Fragmento para leer
· · ·

Los estudios sociales son más difíciles de lo que puede parecer a primera vista. La complejidad de nuestra sociedad y del ser humano mismo hacen que se pongan en juego muchos factores, de forma que aislar uno solo no es nada fácil. La coincidencia no puede transformarse en relación causal sin más. Los profesionales, cuando son honrados y no están dominados por alguna ideología, lo saben, y matizan mucho sus estudios. Un manifiesto extraído de sus estudios, como el citado arriba, ya tiene un componente de opinión sobre la conclusión científica, aunque conserva algunas reservas -“apuntan”… sobre “algunos niños”-. La prensa no especializada ya tiende a simplificar, con una sustancial pérdida de rigor, y emite el siguiente mensaje: los niños tienden a imitar lo que ven, y si ven mucha violencia se debe concluir que se hacen violentos. ¿Es así? Dicho de otro modo: ¿la violencia fantástica o virtual produce violencia real? Y hay que contestar que responder con un sí o un no a secas resulta insatisfactorio, o, si se prefiere, falso. El planteamiento, de puro simple, se ha convertido en equívoco.

· · ·

Tu tarea
Indica con sí o no si cada afirmación concuerda con el fragmento sobre los estudios sociales, y cita literalmente las palabras que lo deciden: (a) una coincidencia puede tomarse directamente como relación causal; (b) la prensa no especializada tiende a simplificar; (c) contestar con un sí o un no a secas es una respuesta satisfactoria. Las entradas no intervienen en esto.

· · ·

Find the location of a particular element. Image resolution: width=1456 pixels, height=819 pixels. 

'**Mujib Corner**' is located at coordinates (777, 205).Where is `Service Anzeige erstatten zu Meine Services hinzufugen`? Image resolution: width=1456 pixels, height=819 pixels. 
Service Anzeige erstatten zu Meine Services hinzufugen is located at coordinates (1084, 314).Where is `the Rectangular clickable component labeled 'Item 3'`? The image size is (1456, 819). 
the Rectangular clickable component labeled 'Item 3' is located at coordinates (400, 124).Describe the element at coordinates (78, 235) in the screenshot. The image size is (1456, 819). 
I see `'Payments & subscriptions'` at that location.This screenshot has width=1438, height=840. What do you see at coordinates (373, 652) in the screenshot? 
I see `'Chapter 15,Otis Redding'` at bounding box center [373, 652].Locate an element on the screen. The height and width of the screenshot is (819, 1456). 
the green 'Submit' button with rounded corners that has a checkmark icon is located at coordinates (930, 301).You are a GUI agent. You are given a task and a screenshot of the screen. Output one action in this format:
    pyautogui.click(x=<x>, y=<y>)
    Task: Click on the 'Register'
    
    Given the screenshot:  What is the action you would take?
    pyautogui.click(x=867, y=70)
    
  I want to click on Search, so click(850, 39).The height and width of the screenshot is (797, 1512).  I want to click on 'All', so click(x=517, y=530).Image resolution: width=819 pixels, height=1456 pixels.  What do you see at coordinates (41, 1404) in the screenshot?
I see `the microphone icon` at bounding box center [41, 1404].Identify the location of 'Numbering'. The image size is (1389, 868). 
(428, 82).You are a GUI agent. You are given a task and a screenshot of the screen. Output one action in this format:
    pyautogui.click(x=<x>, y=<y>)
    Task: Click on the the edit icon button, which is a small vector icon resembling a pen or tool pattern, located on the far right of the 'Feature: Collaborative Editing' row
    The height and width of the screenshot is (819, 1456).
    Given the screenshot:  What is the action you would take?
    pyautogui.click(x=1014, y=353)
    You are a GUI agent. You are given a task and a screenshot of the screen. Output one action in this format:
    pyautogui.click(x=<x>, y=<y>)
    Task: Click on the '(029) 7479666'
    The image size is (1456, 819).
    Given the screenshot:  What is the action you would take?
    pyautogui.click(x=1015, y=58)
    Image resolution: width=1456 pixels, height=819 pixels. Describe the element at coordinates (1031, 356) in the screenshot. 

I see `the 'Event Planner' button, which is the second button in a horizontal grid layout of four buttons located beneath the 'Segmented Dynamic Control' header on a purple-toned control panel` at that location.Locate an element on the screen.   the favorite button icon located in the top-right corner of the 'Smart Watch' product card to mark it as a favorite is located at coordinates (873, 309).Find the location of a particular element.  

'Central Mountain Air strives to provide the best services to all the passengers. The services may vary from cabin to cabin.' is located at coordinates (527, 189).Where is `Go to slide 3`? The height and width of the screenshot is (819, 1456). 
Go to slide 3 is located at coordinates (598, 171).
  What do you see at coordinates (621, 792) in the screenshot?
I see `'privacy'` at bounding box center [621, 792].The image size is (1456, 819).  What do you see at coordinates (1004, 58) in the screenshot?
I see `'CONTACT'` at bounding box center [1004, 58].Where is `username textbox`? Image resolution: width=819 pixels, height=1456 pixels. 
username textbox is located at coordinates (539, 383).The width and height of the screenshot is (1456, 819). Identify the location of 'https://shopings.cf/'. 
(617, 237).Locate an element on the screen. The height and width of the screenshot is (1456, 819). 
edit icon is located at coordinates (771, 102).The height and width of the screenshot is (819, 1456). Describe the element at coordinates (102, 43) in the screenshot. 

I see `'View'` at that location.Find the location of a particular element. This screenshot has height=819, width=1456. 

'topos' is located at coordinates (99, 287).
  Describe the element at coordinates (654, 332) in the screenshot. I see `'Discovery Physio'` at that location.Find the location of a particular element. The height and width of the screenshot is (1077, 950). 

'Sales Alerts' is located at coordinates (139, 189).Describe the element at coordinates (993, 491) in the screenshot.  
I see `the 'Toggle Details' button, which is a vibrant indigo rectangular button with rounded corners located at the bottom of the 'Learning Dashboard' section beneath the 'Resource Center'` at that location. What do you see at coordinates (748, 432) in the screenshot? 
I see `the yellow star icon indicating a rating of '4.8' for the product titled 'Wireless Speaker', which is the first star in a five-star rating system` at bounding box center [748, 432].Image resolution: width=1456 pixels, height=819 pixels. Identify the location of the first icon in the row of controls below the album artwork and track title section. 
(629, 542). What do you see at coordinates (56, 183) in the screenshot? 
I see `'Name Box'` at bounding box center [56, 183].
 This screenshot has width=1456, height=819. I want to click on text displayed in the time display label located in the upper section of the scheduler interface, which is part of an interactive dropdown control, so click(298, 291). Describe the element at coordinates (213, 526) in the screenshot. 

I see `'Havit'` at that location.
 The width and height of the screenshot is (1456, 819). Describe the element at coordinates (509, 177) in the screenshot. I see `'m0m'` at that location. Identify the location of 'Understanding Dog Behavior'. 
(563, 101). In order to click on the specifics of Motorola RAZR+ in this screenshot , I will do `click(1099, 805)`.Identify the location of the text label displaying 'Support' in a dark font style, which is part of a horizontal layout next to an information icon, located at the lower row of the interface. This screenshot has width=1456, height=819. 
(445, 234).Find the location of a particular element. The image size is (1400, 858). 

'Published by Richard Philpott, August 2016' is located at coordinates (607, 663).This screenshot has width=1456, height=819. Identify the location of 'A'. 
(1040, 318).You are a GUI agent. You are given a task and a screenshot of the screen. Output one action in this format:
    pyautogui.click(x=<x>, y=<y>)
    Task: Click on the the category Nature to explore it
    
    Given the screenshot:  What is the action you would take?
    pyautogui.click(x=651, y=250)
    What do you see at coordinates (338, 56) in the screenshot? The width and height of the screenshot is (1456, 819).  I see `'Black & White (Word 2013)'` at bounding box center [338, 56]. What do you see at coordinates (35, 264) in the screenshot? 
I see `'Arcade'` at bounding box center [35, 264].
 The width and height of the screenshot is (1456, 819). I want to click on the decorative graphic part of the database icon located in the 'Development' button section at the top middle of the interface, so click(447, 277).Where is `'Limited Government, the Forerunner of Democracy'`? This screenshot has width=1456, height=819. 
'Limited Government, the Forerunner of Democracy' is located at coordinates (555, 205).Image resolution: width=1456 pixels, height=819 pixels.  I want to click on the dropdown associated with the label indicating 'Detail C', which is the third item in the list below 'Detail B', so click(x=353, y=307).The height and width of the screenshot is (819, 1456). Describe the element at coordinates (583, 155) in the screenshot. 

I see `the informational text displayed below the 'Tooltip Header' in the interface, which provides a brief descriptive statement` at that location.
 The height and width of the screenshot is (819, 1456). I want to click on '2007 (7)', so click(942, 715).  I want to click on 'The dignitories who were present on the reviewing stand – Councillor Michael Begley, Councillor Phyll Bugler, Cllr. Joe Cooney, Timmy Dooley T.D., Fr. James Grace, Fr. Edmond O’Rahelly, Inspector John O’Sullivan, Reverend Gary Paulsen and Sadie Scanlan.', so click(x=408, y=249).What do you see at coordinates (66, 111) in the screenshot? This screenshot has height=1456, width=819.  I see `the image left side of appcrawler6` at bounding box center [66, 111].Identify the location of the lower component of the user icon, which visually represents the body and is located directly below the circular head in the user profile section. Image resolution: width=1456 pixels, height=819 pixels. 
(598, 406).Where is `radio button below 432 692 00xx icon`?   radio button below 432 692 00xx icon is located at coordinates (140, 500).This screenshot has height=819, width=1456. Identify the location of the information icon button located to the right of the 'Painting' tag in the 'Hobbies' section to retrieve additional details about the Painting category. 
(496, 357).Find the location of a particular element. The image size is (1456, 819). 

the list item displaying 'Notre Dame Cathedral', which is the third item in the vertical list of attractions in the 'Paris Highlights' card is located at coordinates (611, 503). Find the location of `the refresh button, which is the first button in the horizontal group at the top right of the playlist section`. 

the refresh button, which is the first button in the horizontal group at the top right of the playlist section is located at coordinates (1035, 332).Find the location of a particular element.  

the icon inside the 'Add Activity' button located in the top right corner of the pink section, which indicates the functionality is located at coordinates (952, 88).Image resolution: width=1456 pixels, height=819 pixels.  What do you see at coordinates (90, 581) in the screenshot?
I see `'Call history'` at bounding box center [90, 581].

· · ·

Resultado del ejercicio
(a) No: «La coincidencia no puede transformarse en relación causal sin más.»
(b) Sí: «La prensa no especializada ya tiende a simplificar, con una sustancial pérdida de rigor».
(c) No: «responder con un sí o un no a secas resulta insatisfactorio, o, si se prefiere, falso».